The second describes the variation of nutrients concentration \(\sigma\) in time:

\[\frac{\partial \sigma}{\partial t} = \epsilon \nabla^2\sigma + s - \delta\cdot\varphi - \gamma\cdot\sigma\]

A complete discussion of these two equations is above the purpose of this short demo so, if you’re interested, we suggest you to refer to the original paper [LST+16]. However, we just mention some of their main features.

The first equation describes a cancer development driven by both proliferation, and apoptosis. Cancer cells are assumed to duplicate in presence of nutrient and their proliferation is, indeed, described by the term \(\chi \sigma\), which contains the nutrients concentration. Apoptosis is, instead assumed to occur at a constant rate and is represented in the equation by the term \(-A \varphi\).

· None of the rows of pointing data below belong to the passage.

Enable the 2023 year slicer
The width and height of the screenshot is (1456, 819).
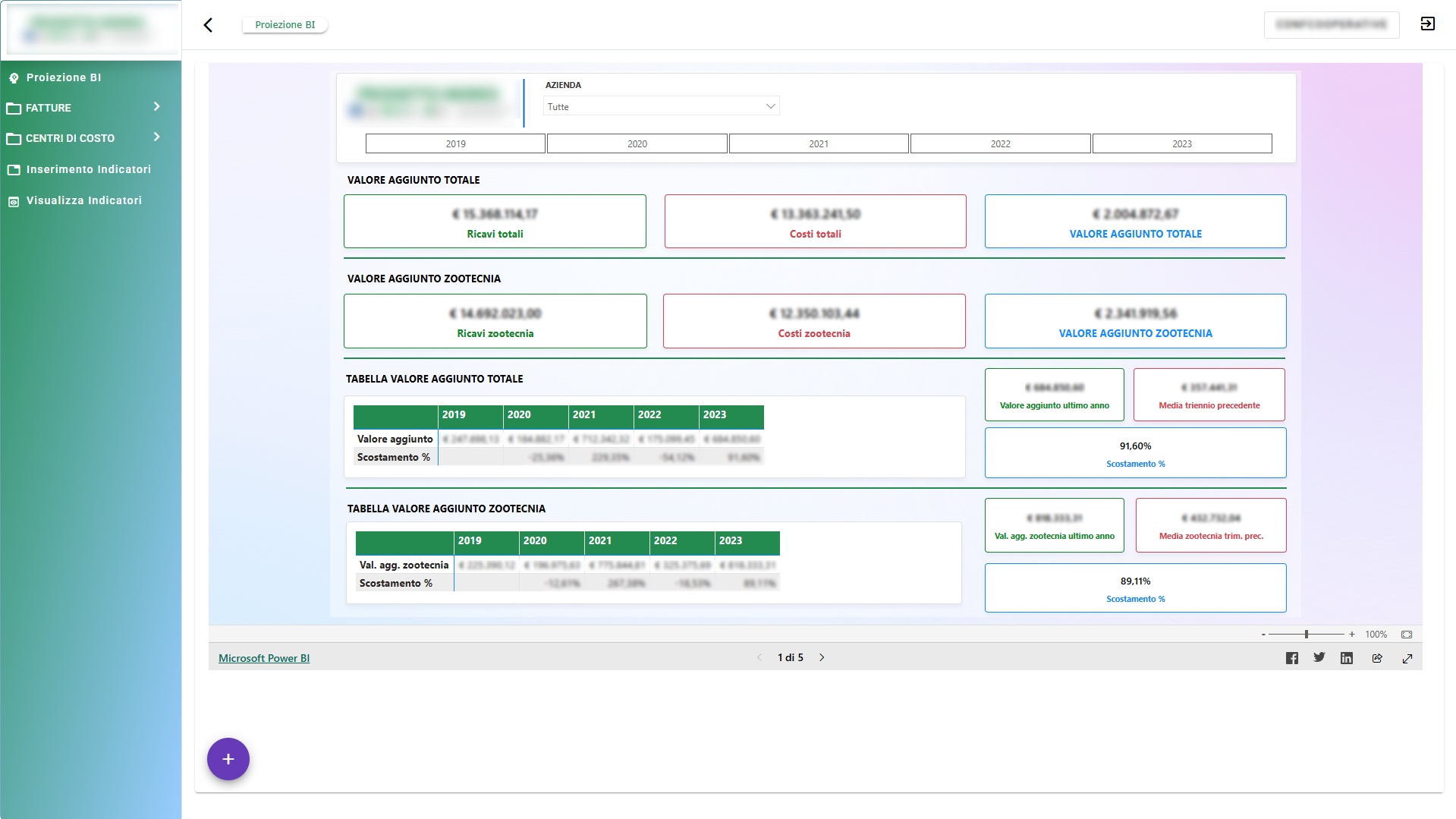(1181, 143)
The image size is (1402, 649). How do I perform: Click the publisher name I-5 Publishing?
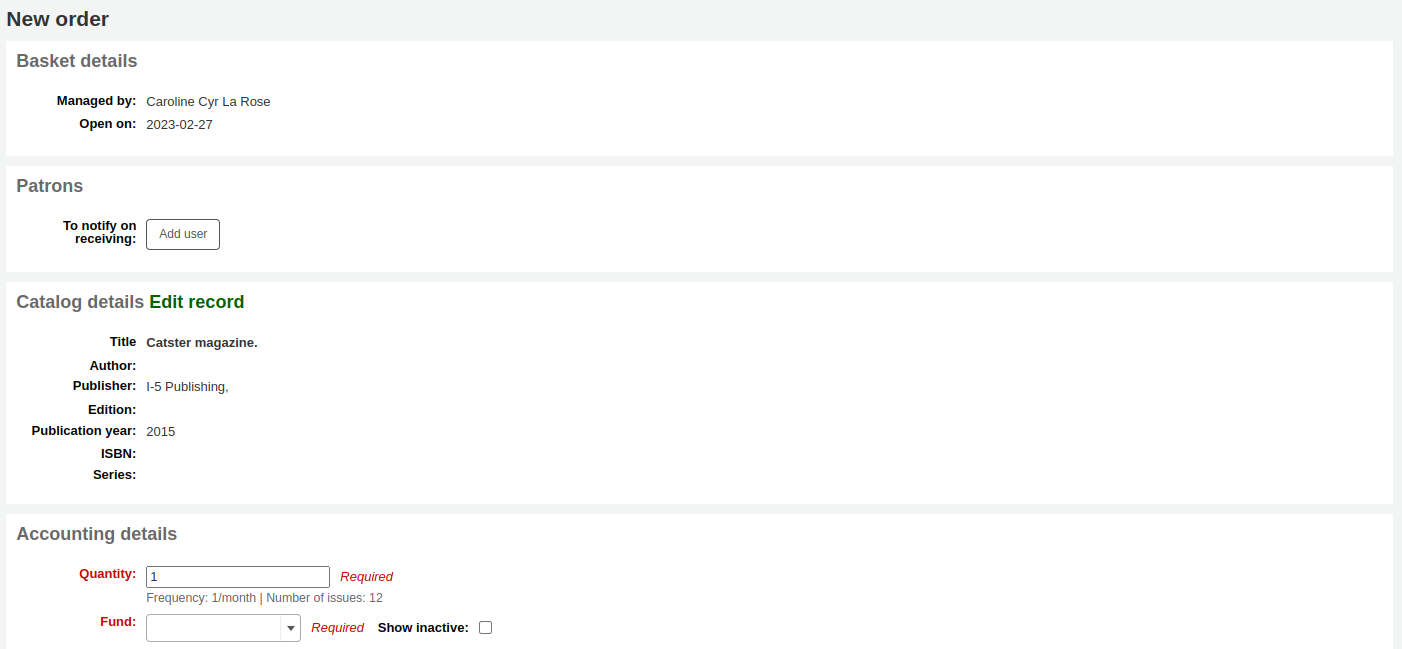point(186,386)
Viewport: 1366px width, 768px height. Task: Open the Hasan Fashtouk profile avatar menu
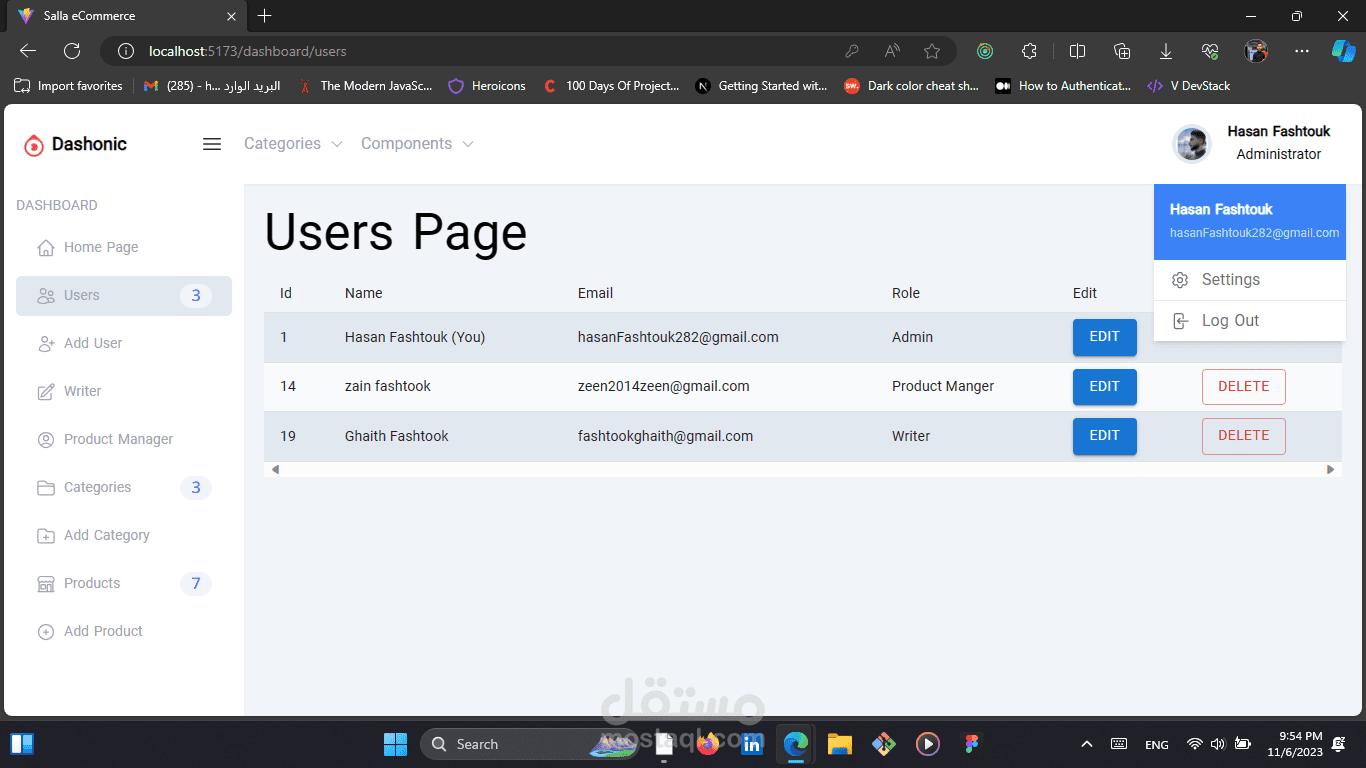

The second equation describes the diffusion of the nutrients with the Fick’s low of diffusion [Wikipediacontributors21]. The equation assumes that the nutrient is supplied constantly in the domain with a distribution \(s\), and that the nutrient is consumed at a constant rate by the cancer cells (term \(-\delta\varphi\)). Additionaly, the nutrient is supposed to decay at a constant rate, described by the term \(\gamma \sigma\).

Implementation

After the math, let’s see the code. The implementation of this model in scientific code just follow the general FEniCS workflow we outlined in the demo A brief introduction to FEniCS.

Initial setup

To reproduce this model we need first to import everything we need throughout the simulation. Notice that while most of the packages are provided by Mocafe, we also use some other stuff.

import numpy as np
import fenics
from tqdm import tqdm
from pathlib import Path
import petsc4py
from mocafe.fenut.solvers import SNESProblem
from mocafe.fenut.fenut import get_mixed_function_space, setup_xdmf_files
from mocafe.fenut.mansimdata import setup_data_folder
from mocafe.expressions import EllipseField
from mocafe.fenut.parameters import from_dict
import mocafe.litforms.prostate_cancer as pc_model

Then, it is useful (even though not necessary) to do a number of operations before running our simulation.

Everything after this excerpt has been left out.